Norwegen ist für Deutschland gegenwärtig der wichtigste Erdgas-Lieferant. In den ersten vier Monaten des Jahres 2022 hat Norwegen fast 15 Milliarden Kubikmeter Erdöläquivalent Erdgas nach Deutschland exportiert. Öl- und Gasunternehmen auf dem norwegischen Festlandsockel haben Wartungsarbeiten verschoben, die normalerweise im Sommer durchgeführt werden, um den hohen Produktionsstandard beizubehalten.

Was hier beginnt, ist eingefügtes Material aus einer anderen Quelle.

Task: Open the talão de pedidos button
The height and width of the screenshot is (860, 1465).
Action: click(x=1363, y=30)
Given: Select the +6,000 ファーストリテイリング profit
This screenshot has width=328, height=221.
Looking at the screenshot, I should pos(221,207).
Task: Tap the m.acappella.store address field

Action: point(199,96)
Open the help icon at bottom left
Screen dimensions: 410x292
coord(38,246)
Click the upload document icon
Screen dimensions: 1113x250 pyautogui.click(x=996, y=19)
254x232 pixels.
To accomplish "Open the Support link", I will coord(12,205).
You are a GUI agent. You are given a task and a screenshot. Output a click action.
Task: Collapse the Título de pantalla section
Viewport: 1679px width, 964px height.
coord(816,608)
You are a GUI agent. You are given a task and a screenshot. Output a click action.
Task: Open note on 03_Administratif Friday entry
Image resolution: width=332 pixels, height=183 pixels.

Außerdem liefert Norwegen Strom durch die Stromleitung NordLink nach Deutschland. Im ersten Quartal 2022 importierte Deutschland nach Angaben der Bundesnetzagentur 771,9 GWh Strom aus Wasserkraft aus Norwegen (1. Quartal 2021: 431,1 GWh), exportierte aber keinen Strom aus Windkraft nach Norwegen.